The Court of Appeal recently heard a case where a former employee complained that the employer's failure to pay up after it lost a claim of race discrimination (and unfair dismissal) was itself an act of discrimination - specifically, victimisation (Rank Nemo (DMS) Ltd & Others v Coutinho).
In order to make out a claim of victimisation, it must be shown that one person treats another person less favourably because that person has done or intends to do a "protected act". A "protected act" includes bringing discrimination proceedings, giving evidence or information in connection with discrimination proceedings, or making an allegation of unlawful discrimination.
The "protected act" that this Claimant relied on was his bringing of a race discrimination claim in the first place. He described the non-payment as "retaliation" for his having brought and won a discrimination claim.
The Tribunal initially rejected the claim, saying that it did not fall within its jurisdiction, as employment tribunals do not have the power to enforce unpaid awards.

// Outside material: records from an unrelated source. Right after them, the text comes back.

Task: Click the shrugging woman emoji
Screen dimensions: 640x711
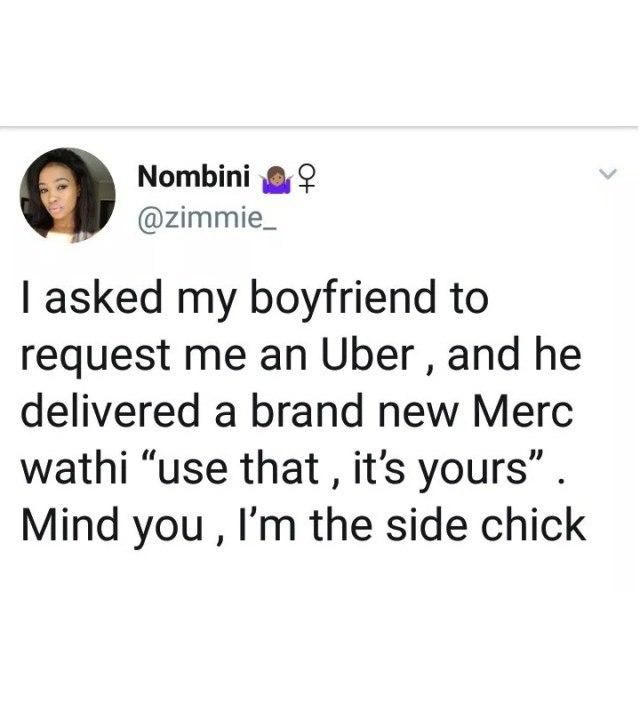Action: 275,180
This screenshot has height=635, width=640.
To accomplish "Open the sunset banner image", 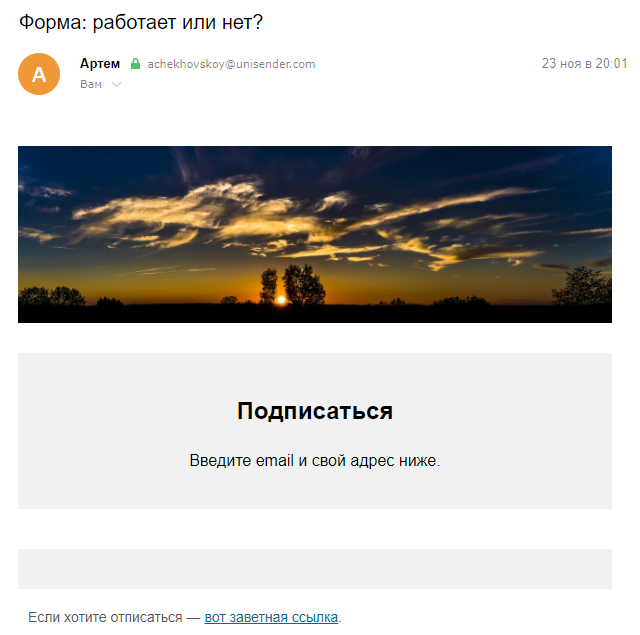I will click(315, 234).
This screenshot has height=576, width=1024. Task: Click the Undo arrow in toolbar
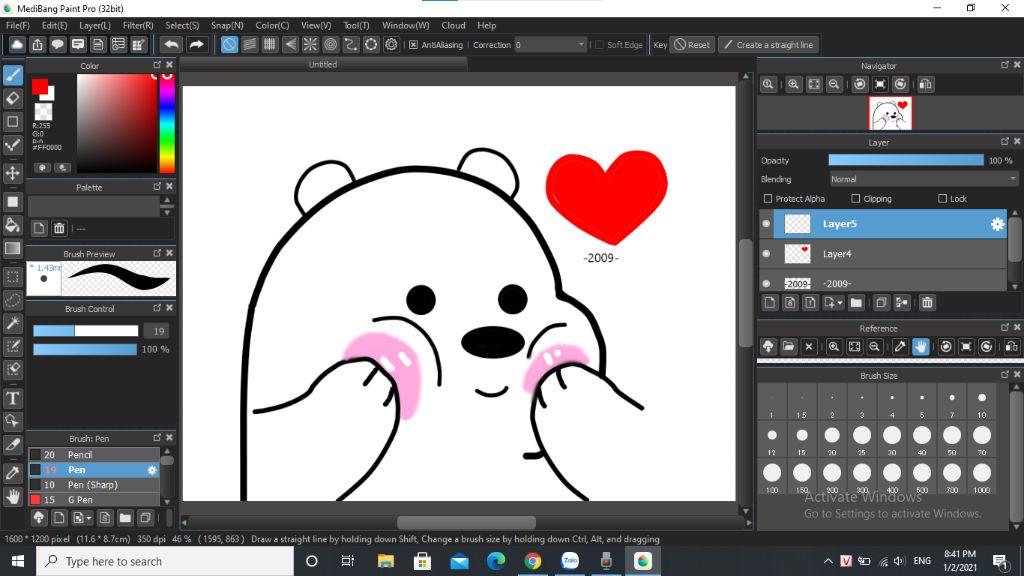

The Court of Appeal thought otherwise. Although it was correct that unpaid awards could not be enforced in an employment tribunal, this did not necessarily mean that an employment tribunal could not investigate the reasons for the non-payment. The answer to the question of whether non-payment of a tribunal award could be a further act of discrimination, and capable of determination before an employment tribunal, was therefore "yes".
This is not to say that the Claimant's allegation of victimisation was successful. The issue before the Court of Appeal was simply whether the employment tribunal had been wrong to reject the claim without an investigation of the facts and an analysis of the law. The Court of Appeal found that it had been wrong to so do, and it was determined that the matter be sent back to a different employment tribunal for proper determination.
The message to employers is to ensure that compensation is paid before the deadline set out in the Tribunal or Court Order! Not only is a county court debt judgment an unwelcome prospect, but for discrimination awards, there now appears to be the additional risk of a further discrimination claim being made.